Re: blktest for [PATCH v2] block: do not use interruptible wait anywhere

From: Alan Jenkins <alan.christopher.jenkins@gmail.com>
To: Johannes Thumshirn <jthumshirn@suse.de>, linux-block@vger.kernel.org
Cc: Jens Axboe <axboe@kernel.dk>,
	Bart Van Assche <Bart.VanAssche@wdc.com>,
	linux-kernel@vger.kernel.org, stable@vger.kernel.org
Subject: Re: blktest for [PATCH v2] block: do not use interruptible wait anywhere
Date: Sat, 14 Apr 2018 20:46:36 +0100	[thread overview]
Message-ID: <d1ce87d6-f77c-96d0-a3df-5ee5ed73a0bf@gmail.com> (raw)
In-Reply-To: <1523608284.7787.3.camel@suse.de>

On 13/04/18 09:31, Johannes Thumshirn wrote:
> Hi Alan,
>
> On Thu, 2018-04-12 at 19:11 +0100, Alan Jenkins wrote:
>> # dd if=/dev/sda of=/dev/null iflag=direct & \
>>    while killall -SIGUSR1 dd; do sleep 0.1; done & \
>>    echo mem > /sys/power/state ; \
>>    sleep 5; killall dd  # stop after 5 seconds
> Can you please also add a regression test to blktests[1] for this?
>
> [1] https://github.com/osandov/blktests
>
> Thanks,
> 	Johannes

Good question.
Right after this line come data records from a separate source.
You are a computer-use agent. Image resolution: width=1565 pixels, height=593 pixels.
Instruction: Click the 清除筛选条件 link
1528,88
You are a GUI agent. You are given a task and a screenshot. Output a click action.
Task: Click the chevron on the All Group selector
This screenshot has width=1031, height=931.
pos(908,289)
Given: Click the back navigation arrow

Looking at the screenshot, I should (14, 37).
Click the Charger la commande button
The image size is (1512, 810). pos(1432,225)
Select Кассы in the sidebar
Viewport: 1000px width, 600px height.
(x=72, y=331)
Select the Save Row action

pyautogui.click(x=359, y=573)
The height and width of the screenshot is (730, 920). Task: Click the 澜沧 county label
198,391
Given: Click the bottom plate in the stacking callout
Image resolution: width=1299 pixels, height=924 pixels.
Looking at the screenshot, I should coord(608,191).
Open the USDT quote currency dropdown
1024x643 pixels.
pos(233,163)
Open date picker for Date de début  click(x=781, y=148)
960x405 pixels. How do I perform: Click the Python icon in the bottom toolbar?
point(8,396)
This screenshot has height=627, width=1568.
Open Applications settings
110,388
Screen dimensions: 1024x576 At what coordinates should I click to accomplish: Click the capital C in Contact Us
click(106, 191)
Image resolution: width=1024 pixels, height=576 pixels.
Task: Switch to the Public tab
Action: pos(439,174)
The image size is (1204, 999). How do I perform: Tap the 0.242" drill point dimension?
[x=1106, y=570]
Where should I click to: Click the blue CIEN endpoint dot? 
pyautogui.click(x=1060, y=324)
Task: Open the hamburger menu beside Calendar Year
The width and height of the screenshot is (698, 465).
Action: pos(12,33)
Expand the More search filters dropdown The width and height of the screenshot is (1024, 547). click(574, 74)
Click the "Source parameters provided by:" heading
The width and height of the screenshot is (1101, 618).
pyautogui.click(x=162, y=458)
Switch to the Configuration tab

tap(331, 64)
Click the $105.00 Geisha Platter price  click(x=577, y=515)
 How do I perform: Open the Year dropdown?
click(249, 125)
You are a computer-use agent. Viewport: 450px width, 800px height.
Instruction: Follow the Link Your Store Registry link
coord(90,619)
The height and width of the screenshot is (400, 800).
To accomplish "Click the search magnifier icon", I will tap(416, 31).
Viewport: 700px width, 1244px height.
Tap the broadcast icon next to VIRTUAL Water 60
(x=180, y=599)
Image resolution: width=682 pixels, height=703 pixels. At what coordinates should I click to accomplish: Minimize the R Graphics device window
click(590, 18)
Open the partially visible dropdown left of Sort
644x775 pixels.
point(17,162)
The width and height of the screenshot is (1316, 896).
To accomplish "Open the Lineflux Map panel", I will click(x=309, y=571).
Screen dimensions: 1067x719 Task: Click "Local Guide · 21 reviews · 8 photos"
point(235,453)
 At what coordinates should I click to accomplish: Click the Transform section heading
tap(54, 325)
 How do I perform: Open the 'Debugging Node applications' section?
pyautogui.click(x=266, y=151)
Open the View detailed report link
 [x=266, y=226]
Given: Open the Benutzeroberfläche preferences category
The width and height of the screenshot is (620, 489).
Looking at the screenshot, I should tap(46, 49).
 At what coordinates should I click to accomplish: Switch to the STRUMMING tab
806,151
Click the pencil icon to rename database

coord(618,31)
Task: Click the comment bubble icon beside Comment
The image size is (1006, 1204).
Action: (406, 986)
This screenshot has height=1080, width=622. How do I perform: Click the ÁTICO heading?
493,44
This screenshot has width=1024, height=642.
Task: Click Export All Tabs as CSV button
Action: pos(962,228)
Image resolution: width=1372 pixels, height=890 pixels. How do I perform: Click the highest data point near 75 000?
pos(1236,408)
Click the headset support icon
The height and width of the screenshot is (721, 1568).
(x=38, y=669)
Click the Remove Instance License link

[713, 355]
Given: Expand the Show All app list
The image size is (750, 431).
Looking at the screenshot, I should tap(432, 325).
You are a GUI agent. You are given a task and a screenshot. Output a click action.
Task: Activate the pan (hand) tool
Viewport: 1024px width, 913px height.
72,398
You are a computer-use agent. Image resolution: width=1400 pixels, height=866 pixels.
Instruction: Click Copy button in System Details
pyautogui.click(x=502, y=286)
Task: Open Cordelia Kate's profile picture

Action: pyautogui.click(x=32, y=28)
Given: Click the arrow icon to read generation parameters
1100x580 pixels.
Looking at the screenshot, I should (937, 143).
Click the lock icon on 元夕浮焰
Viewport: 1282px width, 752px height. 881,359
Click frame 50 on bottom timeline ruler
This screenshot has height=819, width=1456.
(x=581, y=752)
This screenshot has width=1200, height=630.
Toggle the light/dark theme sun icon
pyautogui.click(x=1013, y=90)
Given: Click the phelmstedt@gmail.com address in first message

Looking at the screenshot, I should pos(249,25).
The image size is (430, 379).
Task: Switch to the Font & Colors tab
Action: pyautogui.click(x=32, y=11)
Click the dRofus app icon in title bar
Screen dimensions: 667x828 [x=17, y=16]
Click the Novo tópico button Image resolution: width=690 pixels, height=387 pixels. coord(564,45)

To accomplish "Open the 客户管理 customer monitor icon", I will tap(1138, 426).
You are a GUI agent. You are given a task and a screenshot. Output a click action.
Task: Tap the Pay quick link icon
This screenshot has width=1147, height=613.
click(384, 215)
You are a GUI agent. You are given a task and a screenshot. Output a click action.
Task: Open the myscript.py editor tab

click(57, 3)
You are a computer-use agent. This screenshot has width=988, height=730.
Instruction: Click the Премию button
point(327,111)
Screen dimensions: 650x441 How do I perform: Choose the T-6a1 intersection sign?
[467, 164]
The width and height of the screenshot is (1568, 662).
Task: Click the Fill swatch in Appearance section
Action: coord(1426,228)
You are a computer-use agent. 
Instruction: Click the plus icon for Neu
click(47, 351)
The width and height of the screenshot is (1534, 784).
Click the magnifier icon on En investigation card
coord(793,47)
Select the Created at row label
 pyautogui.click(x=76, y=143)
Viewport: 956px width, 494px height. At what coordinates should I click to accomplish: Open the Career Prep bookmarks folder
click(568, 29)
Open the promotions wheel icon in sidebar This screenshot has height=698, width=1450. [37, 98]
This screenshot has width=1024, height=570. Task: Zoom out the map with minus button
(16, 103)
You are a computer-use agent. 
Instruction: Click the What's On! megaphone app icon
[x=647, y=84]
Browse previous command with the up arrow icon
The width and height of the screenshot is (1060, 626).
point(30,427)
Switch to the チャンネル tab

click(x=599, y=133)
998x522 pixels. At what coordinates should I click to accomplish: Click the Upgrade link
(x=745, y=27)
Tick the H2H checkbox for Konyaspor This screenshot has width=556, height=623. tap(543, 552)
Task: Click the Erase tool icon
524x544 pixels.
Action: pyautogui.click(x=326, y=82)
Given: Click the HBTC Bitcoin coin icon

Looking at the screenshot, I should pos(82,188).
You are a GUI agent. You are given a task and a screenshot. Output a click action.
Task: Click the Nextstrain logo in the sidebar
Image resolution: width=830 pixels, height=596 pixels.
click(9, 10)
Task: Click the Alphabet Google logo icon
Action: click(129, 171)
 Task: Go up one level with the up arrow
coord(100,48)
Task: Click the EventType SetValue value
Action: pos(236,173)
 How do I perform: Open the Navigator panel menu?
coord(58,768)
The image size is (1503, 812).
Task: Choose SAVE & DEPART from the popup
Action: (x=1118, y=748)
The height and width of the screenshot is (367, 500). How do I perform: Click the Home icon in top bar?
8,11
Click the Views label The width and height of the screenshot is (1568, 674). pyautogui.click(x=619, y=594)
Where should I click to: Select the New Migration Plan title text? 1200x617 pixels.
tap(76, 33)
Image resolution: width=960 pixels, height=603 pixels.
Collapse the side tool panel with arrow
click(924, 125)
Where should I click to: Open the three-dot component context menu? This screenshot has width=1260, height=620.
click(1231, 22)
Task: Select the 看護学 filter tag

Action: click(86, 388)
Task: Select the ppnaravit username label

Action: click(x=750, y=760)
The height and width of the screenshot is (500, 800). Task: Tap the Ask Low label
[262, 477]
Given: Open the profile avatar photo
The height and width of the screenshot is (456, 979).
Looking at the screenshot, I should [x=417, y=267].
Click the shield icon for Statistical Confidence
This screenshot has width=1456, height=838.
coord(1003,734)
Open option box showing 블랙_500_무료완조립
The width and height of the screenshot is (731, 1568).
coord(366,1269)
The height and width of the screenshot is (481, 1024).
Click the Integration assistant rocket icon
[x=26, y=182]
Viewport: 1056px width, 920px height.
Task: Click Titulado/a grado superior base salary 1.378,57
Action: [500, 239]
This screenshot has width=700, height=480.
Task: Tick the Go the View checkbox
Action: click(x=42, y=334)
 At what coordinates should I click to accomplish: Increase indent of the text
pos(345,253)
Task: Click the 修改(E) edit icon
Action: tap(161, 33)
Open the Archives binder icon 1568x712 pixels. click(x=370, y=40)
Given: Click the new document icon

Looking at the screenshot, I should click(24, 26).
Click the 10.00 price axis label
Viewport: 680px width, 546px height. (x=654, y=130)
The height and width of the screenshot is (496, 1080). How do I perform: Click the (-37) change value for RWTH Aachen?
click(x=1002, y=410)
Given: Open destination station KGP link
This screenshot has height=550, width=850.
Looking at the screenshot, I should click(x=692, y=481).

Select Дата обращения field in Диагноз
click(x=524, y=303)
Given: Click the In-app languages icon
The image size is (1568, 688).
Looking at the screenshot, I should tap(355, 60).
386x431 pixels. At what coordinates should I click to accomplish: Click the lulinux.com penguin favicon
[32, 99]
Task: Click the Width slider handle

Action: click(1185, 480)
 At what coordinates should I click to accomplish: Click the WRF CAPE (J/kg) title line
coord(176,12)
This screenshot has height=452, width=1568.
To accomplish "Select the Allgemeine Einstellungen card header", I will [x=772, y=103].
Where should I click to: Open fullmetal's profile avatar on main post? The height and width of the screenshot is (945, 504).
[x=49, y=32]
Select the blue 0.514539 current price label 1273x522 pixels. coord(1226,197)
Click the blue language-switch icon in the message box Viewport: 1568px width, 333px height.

It would be nice to promote this test.

Template looks like I need the commit (sha1) first.

I had some ideas about automating it, so I wrote a standalone (see 
end).  I can automate the wakeup by using pm_test, but this is still a 
system suspend test.  Unfortunately I don't think there's any 
alternative. To give the most dire example

     # This test is non-destructive, but it exercises suspend in all drivers.
     # If your system has a problem with suspend, it might not wake up again.

So I'm not sure if it would be acceptable for the default set?

How useful is this going to be? Is there an expanded/full set of tests 
that gets run somewhere?

If you can't guarantee it's going to be run somewhere, I'd worry the 
cost/benefit  feels a little narrow :-(. There were one or two further 
"interesting" details, and it might theoretically bitrot if it's not run 
periodically.

If you look at the diff and title for the fix, I don't think it's at 
high risk of being reversed unintentionally.

And I think you can trust users will notice if the fix gets merged away 
accidentally, before it hits -stable releases :-). The issue kills the 
entire GUI session on resume from suspend, say once every three days, on 
gnome-shell (due to Xwayland). One unfortunate user switched to Xorg 
only to find that was also affected.  I honestly assume the issue 
applies generally to laptop systems.  The only mitigating factor is if 
you have RAM to spare, so you don't hit the major pagefaults during resume.

#!/bin/bash

# This test is non-destructive, but it exercises suspend in all drivers.
# If your system has a problem with suspend, it might not wake up again.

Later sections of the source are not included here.